* _Task description_
Repeat the listing below word for word, keeping every line in its original order.

* _Dataset records_
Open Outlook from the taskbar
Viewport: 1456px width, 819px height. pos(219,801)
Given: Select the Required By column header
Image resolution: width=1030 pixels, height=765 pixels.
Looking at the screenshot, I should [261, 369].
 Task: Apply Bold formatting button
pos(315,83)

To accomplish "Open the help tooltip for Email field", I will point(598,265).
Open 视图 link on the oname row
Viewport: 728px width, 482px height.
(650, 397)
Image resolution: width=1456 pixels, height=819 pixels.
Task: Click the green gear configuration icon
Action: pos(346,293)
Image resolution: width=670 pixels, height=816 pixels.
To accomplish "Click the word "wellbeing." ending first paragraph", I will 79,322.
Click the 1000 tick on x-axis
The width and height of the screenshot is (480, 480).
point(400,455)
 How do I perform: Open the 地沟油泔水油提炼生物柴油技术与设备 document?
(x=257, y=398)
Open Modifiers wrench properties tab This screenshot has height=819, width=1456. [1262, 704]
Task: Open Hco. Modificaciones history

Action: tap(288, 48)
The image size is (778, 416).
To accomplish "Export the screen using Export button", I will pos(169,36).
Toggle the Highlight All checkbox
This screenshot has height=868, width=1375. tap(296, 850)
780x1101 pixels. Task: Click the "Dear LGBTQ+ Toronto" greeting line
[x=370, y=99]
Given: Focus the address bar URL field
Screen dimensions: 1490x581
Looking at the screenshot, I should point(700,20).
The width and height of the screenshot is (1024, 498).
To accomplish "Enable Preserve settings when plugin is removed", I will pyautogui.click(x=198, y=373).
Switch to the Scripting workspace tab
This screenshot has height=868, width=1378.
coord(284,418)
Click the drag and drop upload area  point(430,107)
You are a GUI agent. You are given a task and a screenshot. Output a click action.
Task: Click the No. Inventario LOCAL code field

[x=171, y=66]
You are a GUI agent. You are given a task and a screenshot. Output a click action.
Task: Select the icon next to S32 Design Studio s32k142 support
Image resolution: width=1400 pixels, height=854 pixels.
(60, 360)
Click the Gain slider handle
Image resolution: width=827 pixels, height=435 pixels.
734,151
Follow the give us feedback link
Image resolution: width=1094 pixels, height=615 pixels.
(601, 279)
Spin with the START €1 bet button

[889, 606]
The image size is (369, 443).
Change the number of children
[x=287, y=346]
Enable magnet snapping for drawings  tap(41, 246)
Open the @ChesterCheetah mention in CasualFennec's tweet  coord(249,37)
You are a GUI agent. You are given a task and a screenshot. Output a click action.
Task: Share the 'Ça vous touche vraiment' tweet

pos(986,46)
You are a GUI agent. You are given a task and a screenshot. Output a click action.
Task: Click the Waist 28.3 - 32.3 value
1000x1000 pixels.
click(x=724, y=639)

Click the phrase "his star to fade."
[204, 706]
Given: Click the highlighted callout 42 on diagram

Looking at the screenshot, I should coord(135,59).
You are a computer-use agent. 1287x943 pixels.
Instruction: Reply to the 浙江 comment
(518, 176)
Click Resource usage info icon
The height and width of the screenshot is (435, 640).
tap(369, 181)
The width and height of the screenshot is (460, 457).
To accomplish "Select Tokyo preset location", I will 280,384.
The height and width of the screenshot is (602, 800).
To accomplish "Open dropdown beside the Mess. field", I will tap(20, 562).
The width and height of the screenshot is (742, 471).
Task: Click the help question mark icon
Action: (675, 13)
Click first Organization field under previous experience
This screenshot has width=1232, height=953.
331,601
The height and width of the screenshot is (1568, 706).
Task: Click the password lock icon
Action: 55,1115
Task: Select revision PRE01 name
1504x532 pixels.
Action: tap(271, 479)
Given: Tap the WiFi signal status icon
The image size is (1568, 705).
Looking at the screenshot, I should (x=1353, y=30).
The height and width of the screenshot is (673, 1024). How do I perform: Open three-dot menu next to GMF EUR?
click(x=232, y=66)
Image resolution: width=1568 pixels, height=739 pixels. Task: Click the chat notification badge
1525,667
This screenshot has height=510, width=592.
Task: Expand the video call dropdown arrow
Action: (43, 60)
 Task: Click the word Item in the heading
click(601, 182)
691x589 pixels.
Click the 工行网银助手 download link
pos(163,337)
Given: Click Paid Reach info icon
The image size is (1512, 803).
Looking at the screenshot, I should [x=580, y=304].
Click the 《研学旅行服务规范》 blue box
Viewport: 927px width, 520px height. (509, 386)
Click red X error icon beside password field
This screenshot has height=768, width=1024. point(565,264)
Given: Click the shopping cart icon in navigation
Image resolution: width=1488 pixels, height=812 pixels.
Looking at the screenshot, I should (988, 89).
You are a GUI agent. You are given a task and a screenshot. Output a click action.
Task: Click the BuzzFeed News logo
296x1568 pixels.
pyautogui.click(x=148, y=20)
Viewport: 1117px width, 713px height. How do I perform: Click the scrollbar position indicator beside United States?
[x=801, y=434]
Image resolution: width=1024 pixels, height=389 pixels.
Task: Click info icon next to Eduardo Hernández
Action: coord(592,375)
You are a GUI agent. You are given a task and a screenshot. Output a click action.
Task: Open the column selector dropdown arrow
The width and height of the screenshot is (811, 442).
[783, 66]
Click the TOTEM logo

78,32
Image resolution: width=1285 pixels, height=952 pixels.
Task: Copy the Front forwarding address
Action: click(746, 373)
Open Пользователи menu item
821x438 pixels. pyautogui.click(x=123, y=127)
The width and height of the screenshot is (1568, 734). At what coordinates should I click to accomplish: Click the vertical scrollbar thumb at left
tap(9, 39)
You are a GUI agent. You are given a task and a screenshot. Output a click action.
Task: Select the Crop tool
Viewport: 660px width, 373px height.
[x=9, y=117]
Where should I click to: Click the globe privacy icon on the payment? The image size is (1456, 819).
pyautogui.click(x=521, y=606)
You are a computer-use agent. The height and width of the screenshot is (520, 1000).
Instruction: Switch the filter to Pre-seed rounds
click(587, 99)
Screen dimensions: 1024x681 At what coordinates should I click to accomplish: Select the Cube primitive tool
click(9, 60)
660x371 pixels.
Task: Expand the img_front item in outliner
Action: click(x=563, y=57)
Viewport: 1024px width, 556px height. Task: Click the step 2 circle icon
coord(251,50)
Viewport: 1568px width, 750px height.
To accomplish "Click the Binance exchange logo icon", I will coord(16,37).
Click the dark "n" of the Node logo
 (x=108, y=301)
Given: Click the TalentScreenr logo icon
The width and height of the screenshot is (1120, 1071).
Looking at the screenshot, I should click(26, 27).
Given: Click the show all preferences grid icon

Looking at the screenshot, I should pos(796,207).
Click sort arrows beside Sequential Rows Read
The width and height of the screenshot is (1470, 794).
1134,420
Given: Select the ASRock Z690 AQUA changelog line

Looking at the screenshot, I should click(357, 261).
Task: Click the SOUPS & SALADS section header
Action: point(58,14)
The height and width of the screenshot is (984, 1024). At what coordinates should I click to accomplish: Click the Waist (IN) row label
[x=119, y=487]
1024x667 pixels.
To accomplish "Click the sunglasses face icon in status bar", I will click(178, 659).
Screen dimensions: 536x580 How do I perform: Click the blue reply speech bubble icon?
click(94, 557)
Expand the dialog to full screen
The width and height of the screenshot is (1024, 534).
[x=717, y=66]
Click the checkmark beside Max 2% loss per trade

* _Result of this task_
Open Outlook from the taskbar
Viewport: 1456px width, 819px height. pos(219,801)
Given: Select the Required By column header
Image resolution: width=1030 pixels, height=765 pixels.
Looking at the screenshot, I should [261, 369].
 Task: Apply Bold formatting button
pos(315,83)

To accomplish "Open the help tooltip for Email field", I will point(598,265).
Open 视图 link on the oname row
Viewport: 728px width, 482px height.
(650, 397)
Image resolution: width=1456 pixels, height=819 pixels.
Task: Click the green gear configuration icon
Action: pos(346,293)
Image resolution: width=670 pixels, height=816 pixels.
To accomplish "Click the word "wellbeing." ending first paragraph", I will 79,322.
Click the 1000 tick on x-axis
The width and height of the screenshot is (480, 480).
point(400,455)
 How do I perform: Open the 地沟油泔水油提炼生物柴油技术与设备 document?
(x=257, y=398)
Open Modifiers wrench properties tab This screenshot has height=819, width=1456. [1262, 704]
Task: Open Hco. Modificaciones history

Action: tap(288, 48)
The image size is (778, 416).
To accomplish "Export the screen using Export button", I will pos(169,36).
Toggle the Highlight All checkbox
This screenshot has height=868, width=1375. tap(296, 850)
780x1101 pixels. Task: Click the "Dear LGBTQ+ Toronto" greeting line
[x=370, y=99]
Given: Focus the address bar URL field
Screen dimensions: 1490x581
Looking at the screenshot, I should point(700,20).
The width and height of the screenshot is (1024, 498).
To accomplish "Enable Preserve settings when plugin is removed", I will pyautogui.click(x=198, y=373).
Switch to the Scripting workspace tab
This screenshot has height=868, width=1378.
coord(284,418)
Click the drag and drop upload area  point(430,107)
You are a GUI agent. You are given a task and a screenshot. Output a click action.
Task: Click the No. Inventario LOCAL code field

[x=171, y=66]
You are a GUI agent. You are given a task and a screenshot. Output a click action.
Task: Select the icon next to S32 Design Studio s32k142 support
Image resolution: width=1400 pixels, height=854 pixels.
(60, 360)
Click the Gain slider handle
Image resolution: width=827 pixels, height=435 pixels.
734,151
Follow the give us feedback link
Image resolution: width=1094 pixels, height=615 pixels.
(601, 279)
Spin with the START €1 bet button

[889, 606]
The image size is (369, 443).
Change the number of children
[x=287, y=346]
Enable magnet snapping for drawings  tap(41, 246)
Open the @ChesterCheetah mention in CasualFennec's tweet  coord(249,37)
You are a GUI agent. You are given a task and a screenshot. Output a click action.
Task: Share the 'Ça vous touche vraiment' tweet

pos(986,46)
You are a GUI agent. You are given a task and a screenshot. Output a click action.
Task: Click the Waist 28.3 - 32.3 value
1000x1000 pixels.
click(x=724, y=639)

Click the phrase "his star to fade."
[204, 706]
Given: Click the highlighted callout 42 on diagram

Looking at the screenshot, I should coord(135,59).
You are a computer-use agent. 1287x943 pixels.
Instruction: Reply to the 浙江 comment
(518, 176)
Click Resource usage info icon
The height and width of the screenshot is (435, 640).
tap(369, 181)
The width and height of the screenshot is (460, 457).
To accomplish "Select Tokyo preset location", I will 280,384.
The height and width of the screenshot is (602, 800).
To accomplish "Open dropdown beside the Mess. field", I will tap(20, 562).
The width and height of the screenshot is (742, 471).
Task: Click the help question mark icon
Action: (675, 13)
Click first Organization field under previous experience
This screenshot has width=1232, height=953.
331,601
The height and width of the screenshot is (1568, 706).
Task: Click the password lock icon
Action: 55,1115
Task: Select revision PRE01 name
1504x532 pixels.
Action: tap(271, 479)
Given: Tap the WiFi signal status icon
The image size is (1568, 705).
Looking at the screenshot, I should (x=1353, y=30).
The height and width of the screenshot is (673, 1024). How do I perform: Open three-dot menu next to GMF EUR?
click(x=232, y=66)
Image resolution: width=1568 pixels, height=739 pixels. Task: Click the chat notification badge
1525,667
This screenshot has height=510, width=592.
Task: Expand the video call dropdown arrow
Action: (43, 60)
 Task: Click the word Item in the heading
click(601, 182)
691x589 pixels.
Click the 工行网银助手 download link
pos(163,337)
Given: Click Paid Reach info icon
The image size is (1512, 803).
Looking at the screenshot, I should [x=580, y=304].
Click the 《研学旅行服务规范》 blue box
Viewport: 927px width, 520px height. (509, 386)
Click red X error icon beside password field
This screenshot has height=768, width=1024. point(565,264)
Given: Click the shopping cart icon in navigation
Image resolution: width=1488 pixels, height=812 pixels.
Looking at the screenshot, I should (988, 89).
You are a GUI agent. You are given a task and a screenshot. Output a click action.
Task: Click the BuzzFeed News logo
296x1568 pixels.
pyautogui.click(x=148, y=20)
Viewport: 1117px width, 713px height. How do I perform: Click the scrollbar position indicator beside United States?
[x=801, y=434]
Image resolution: width=1024 pixels, height=389 pixels.
Task: Click info icon next to Eduardo Hernández
Action: coord(592,375)
You are a GUI agent. You are given a task and a screenshot. Output a click action.
Task: Open the column selector dropdown arrow
The width and height of the screenshot is (811, 442).
[783, 66]
Click the TOTEM logo

78,32
Image resolution: width=1285 pixels, height=952 pixels.
Task: Copy the Front forwarding address
Action: click(746, 373)
Open Пользователи menu item
821x438 pixels. pyautogui.click(x=123, y=127)
The width and height of the screenshot is (1568, 734). At what coordinates should I click to accomplish: Click the vertical scrollbar thumb at left
tap(9, 39)
You are a GUI agent. You are given a task and a screenshot. Output a click action.
Task: Select the Crop tool
Viewport: 660px width, 373px height.
[x=9, y=117]
Where should I click to: Click the globe privacy icon on the payment? The image size is (1456, 819).
pyautogui.click(x=521, y=606)
You are a computer-use agent. The height and width of the screenshot is (520, 1000).
Instruction: Switch the filter to Pre-seed rounds
click(587, 99)
Screen dimensions: 1024x681 At what coordinates should I click to accomplish: Select the Cube primitive tool
click(9, 60)
660x371 pixels.
Task: Expand the img_front item in outliner
Action: click(x=563, y=57)
Viewport: 1024px width, 556px height. Task: Click the step 2 circle icon
coord(251,50)
Viewport: 1568px width, 750px height.
To accomplish "Click the Binance exchange logo icon", I will coord(16,37).
Click the dark "n" of the Node logo
 (x=108, y=301)
Given: Click the TalentScreenr logo icon
The width and height of the screenshot is (1120, 1071).
Looking at the screenshot, I should click(26, 27).
Given: Click the show all preferences grid icon

Looking at the screenshot, I should pos(796,207).
Click sort arrows beside Sequential Rows Read
The width and height of the screenshot is (1470, 794).
1134,420
Given: Select the ASRock Z690 AQUA changelog line

Looking at the screenshot, I should click(357, 261).
Task: Click the SOUPS & SALADS section header
Action: point(58,14)
The height and width of the screenshot is (984, 1024). At what coordinates should I click to accomplish: Click the Waist (IN) row label
[x=119, y=487]
1024x667 pixels.
To accomplish "Click the sunglasses face icon in status bar", I will click(178, 659).
Screen dimensions: 536x580 How do I perform: Click the blue reply speech bubble icon?
click(94, 557)
Expand the dialog to full screen
The width and height of the screenshot is (1024, 534).
[x=717, y=66]
Click the checkmark beside Max 2% loss per trade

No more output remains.